Stored records
|---|
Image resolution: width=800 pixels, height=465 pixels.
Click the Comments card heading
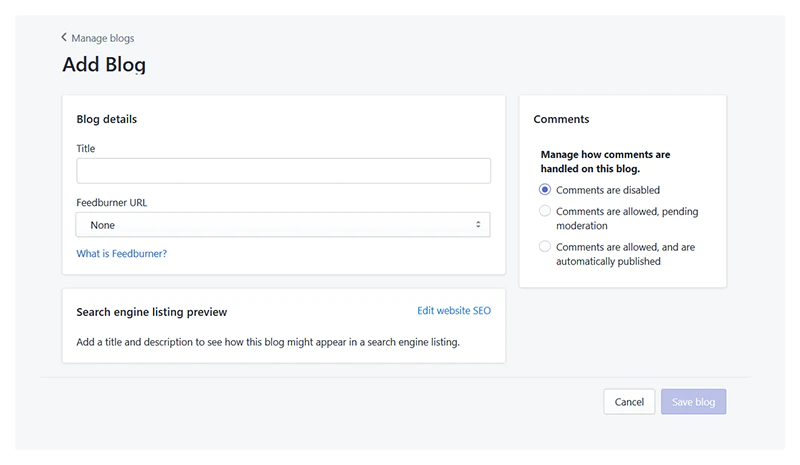tap(561, 119)
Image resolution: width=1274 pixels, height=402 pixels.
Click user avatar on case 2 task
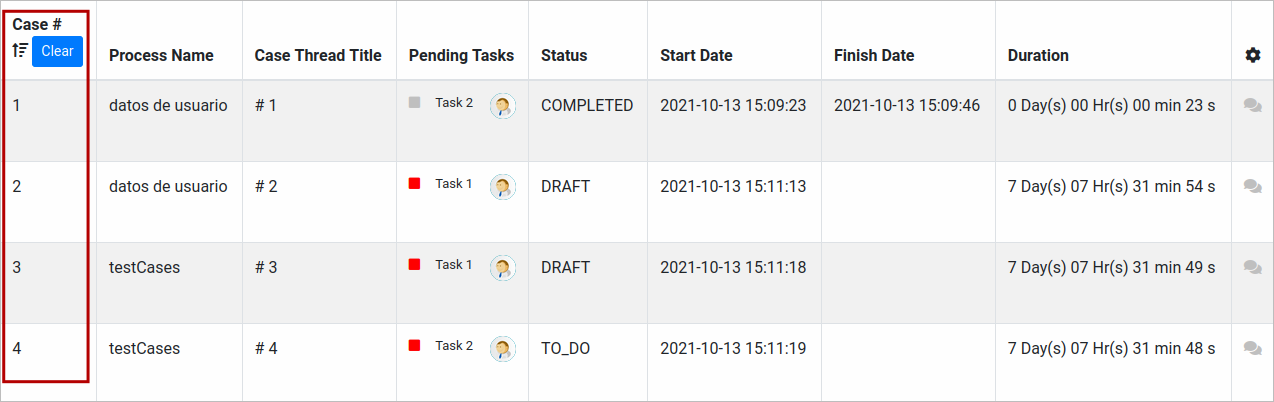503,187
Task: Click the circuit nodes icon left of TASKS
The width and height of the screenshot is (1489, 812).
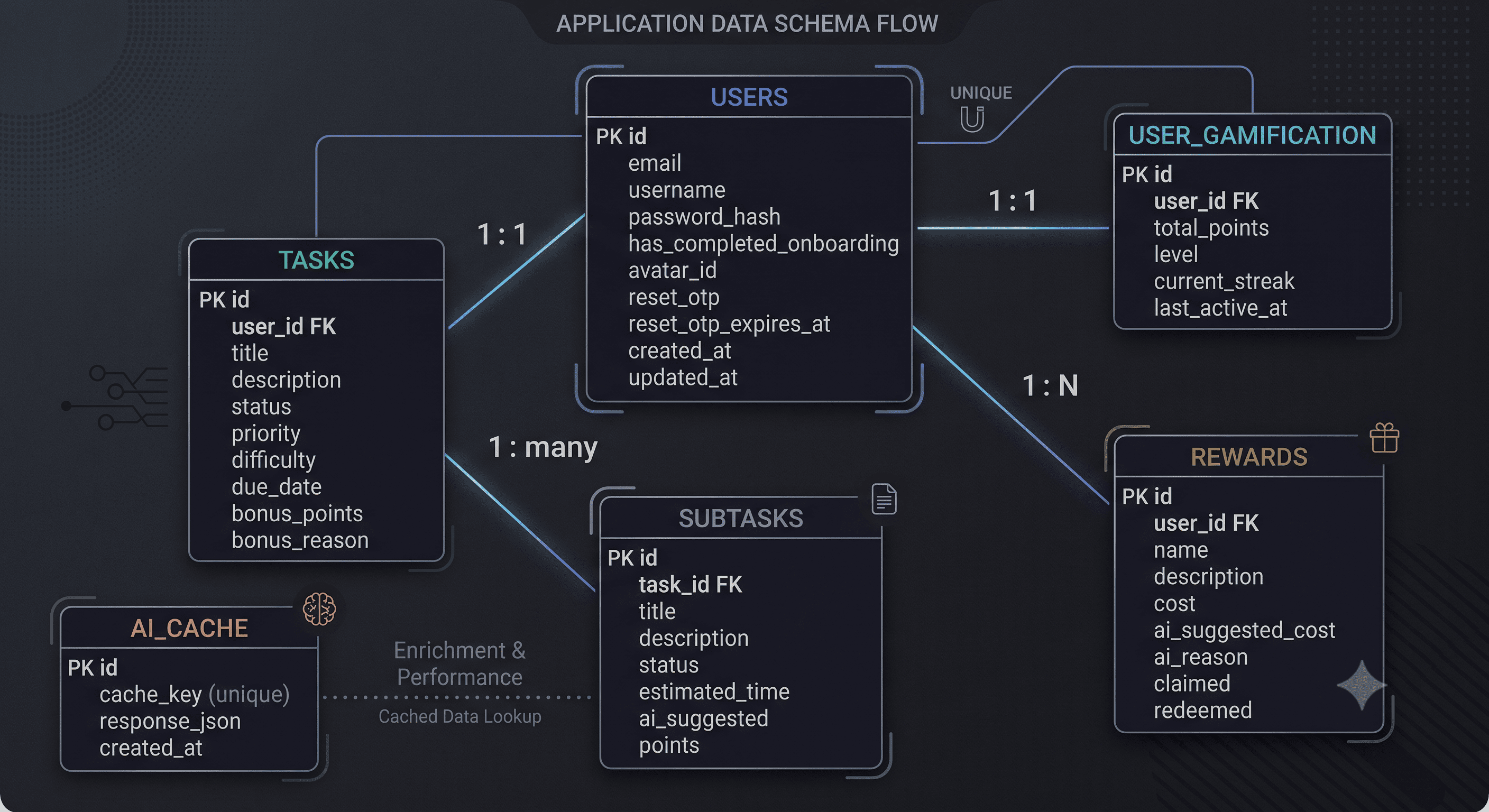Action: point(114,398)
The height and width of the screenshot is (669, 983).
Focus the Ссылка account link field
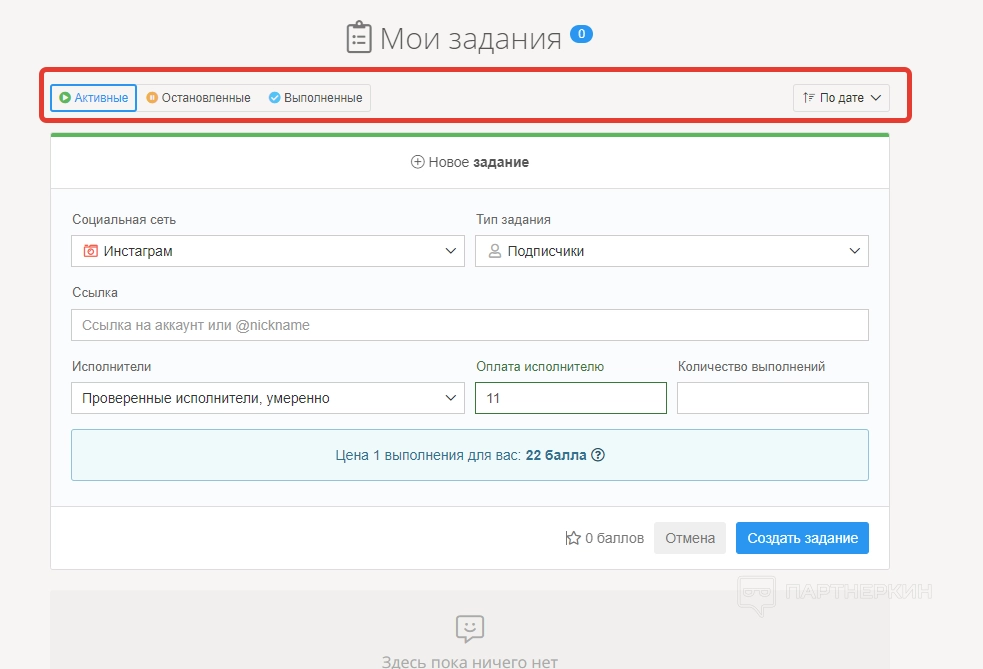click(x=469, y=325)
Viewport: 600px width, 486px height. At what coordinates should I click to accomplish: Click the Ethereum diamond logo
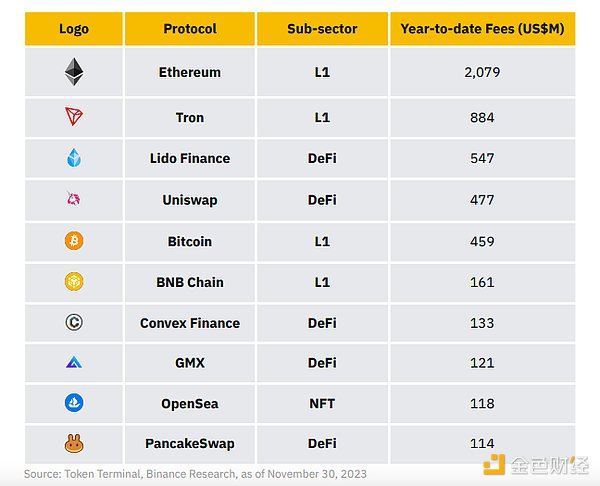74,71
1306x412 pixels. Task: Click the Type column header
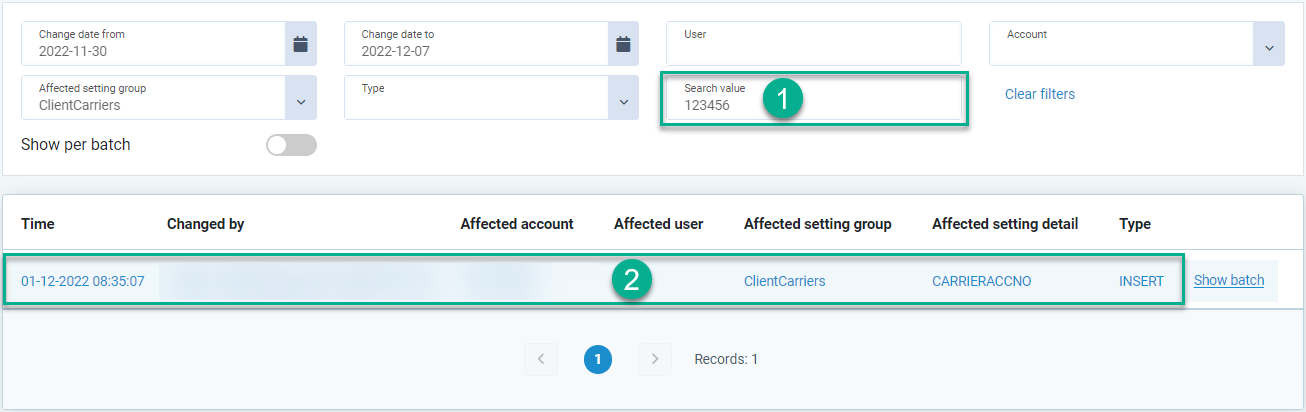(x=1135, y=224)
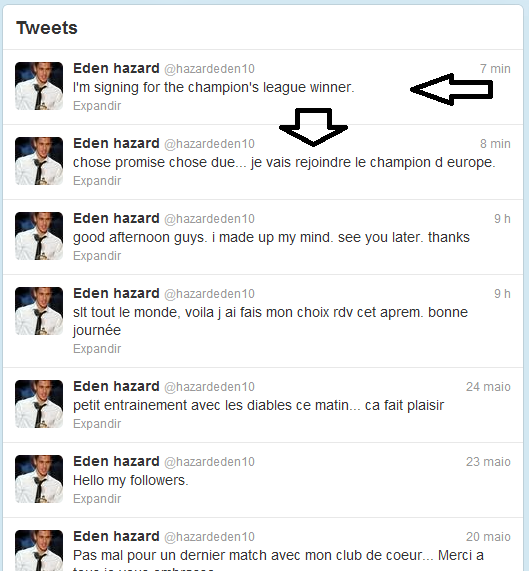Expand the 'Hello my followers' tweet
The width and height of the screenshot is (529, 571).
pos(97,499)
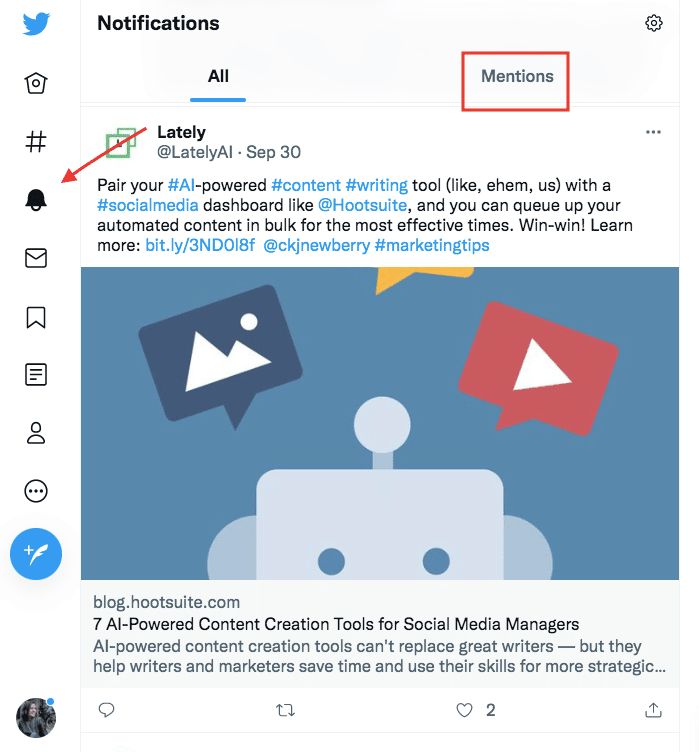Open Explore with the hashtag icon
Image resolution: width=699 pixels, height=752 pixels.
(x=36, y=141)
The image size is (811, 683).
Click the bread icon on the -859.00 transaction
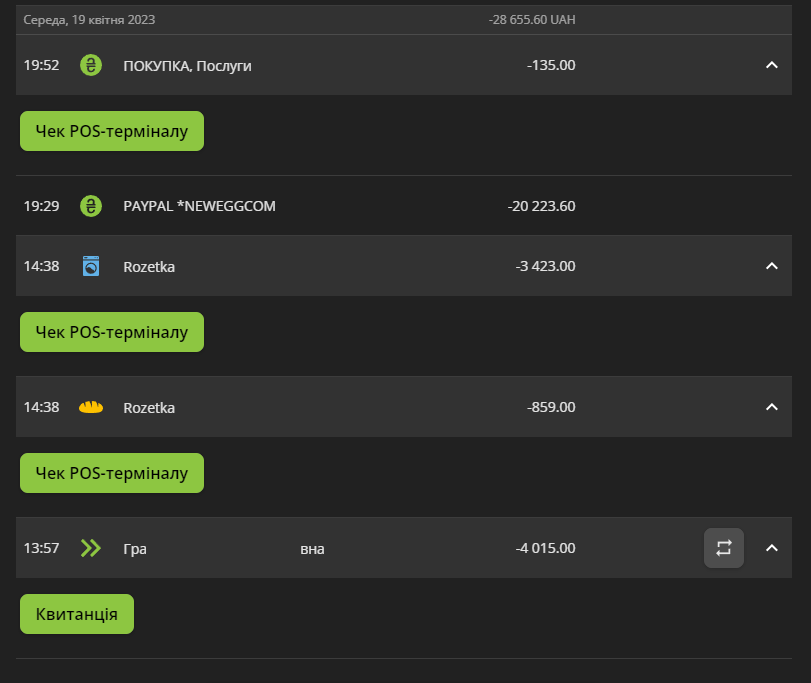[x=91, y=407]
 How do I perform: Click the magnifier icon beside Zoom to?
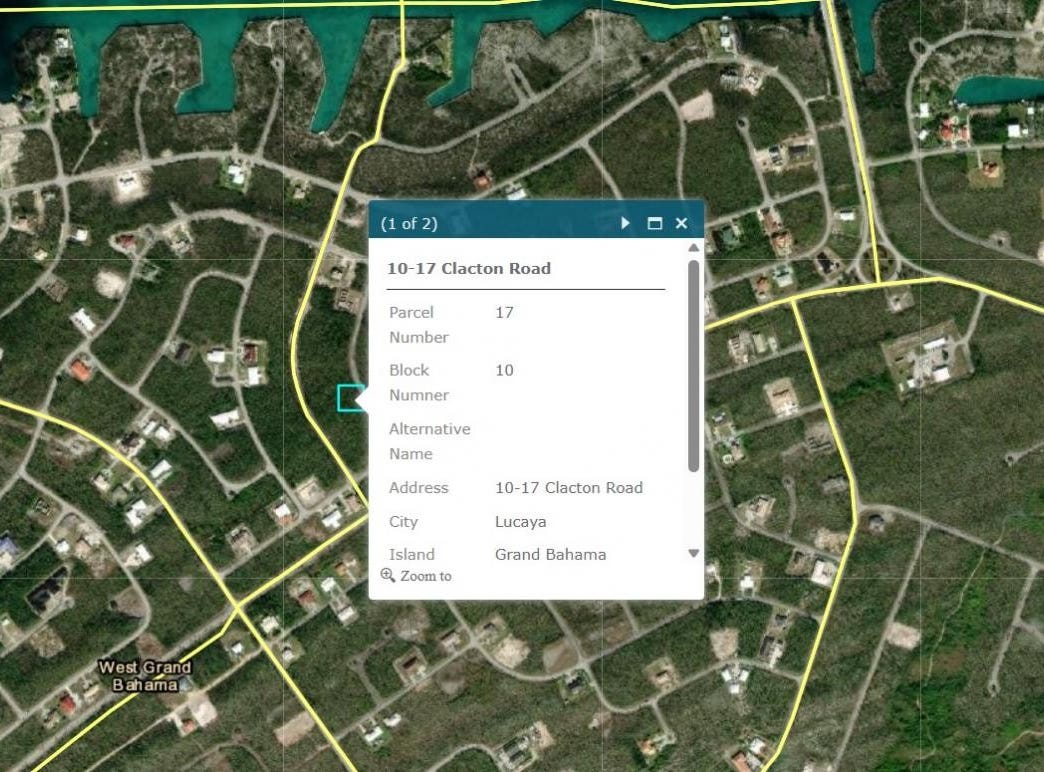point(388,576)
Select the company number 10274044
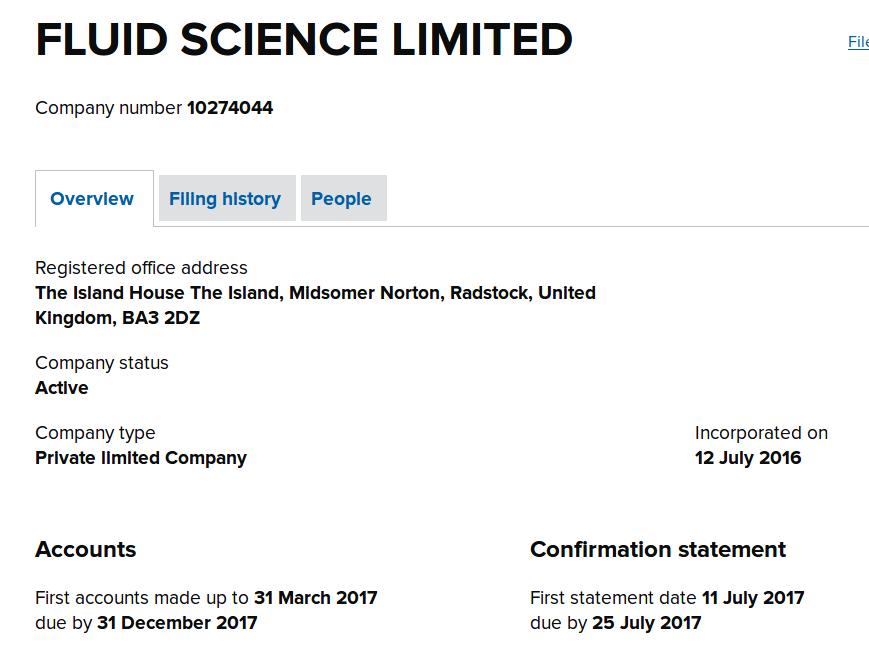 tap(230, 108)
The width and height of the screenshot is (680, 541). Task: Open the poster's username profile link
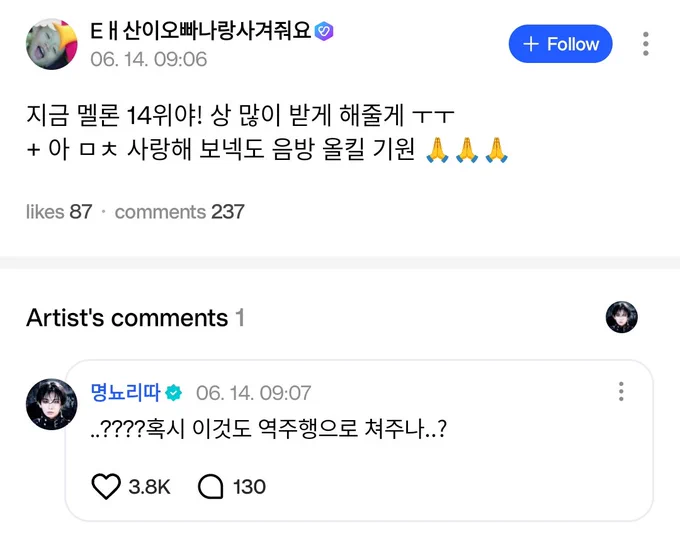pyautogui.click(x=201, y=31)
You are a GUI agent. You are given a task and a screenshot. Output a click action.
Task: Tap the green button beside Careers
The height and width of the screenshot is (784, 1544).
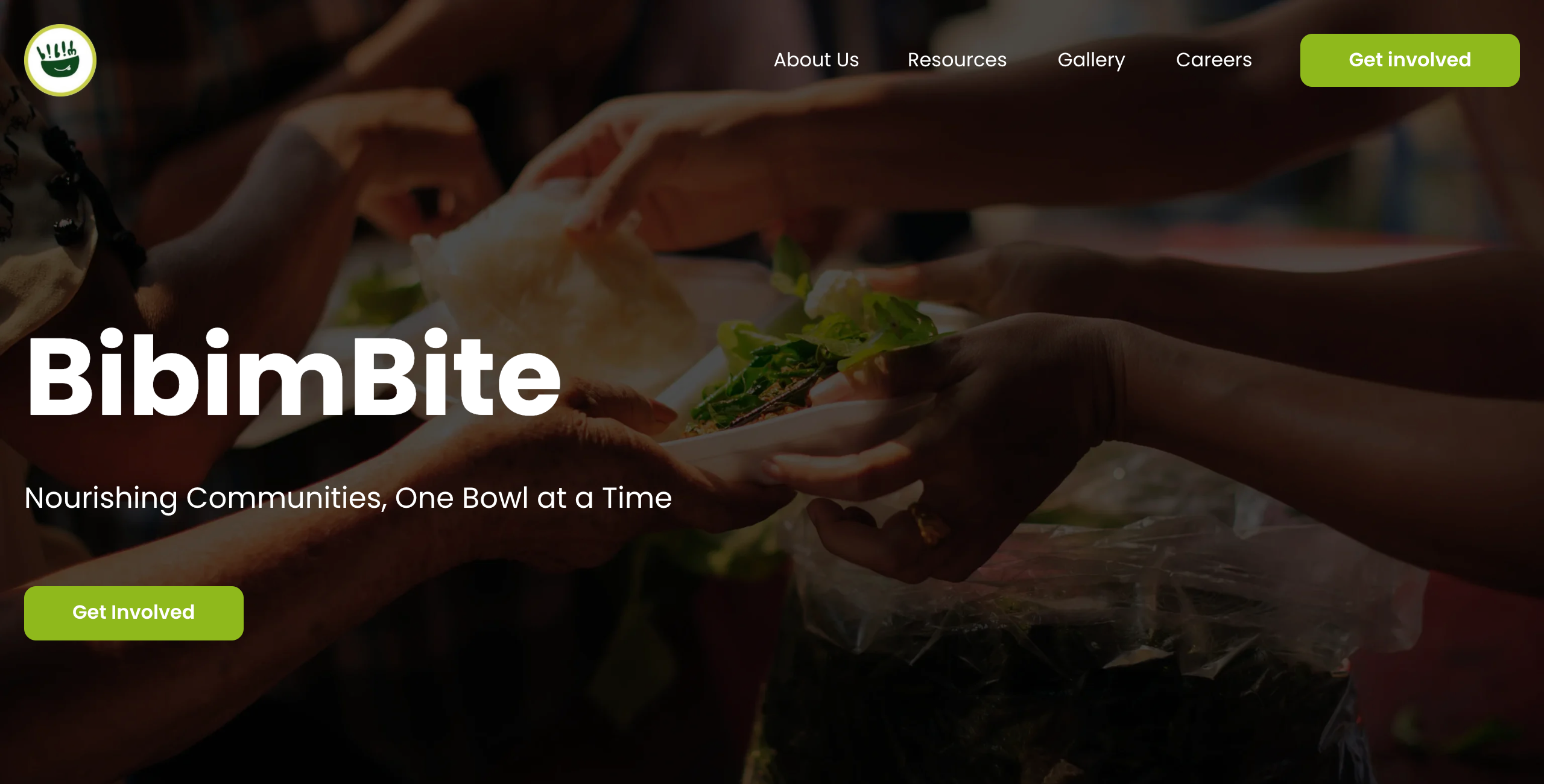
|---|
**WORK TASK**: Only the lines from the one with "Click the bread" through the end of the data, both ends included, should be written out exactly, and no pictures should appear.

**OUTPUT BELOW**:
Click the bread icon on the -859.00 transaction
[x=91, y=407]
 How do I perform: Click the magnifier icon beside Zoom to?
point(388,576)
Select the company number 10274044
 tap(230, 108)
The width and height of the screenshot is (680, 541). Task: Open the poster's username profile link
pyautogui.click(x=201, y=31)
You are a GUI agent. You are given a task and a screenshot. Output a click action.
Task: Tap the green button beside Careers
The height and width of the screenshot is (784, 1544).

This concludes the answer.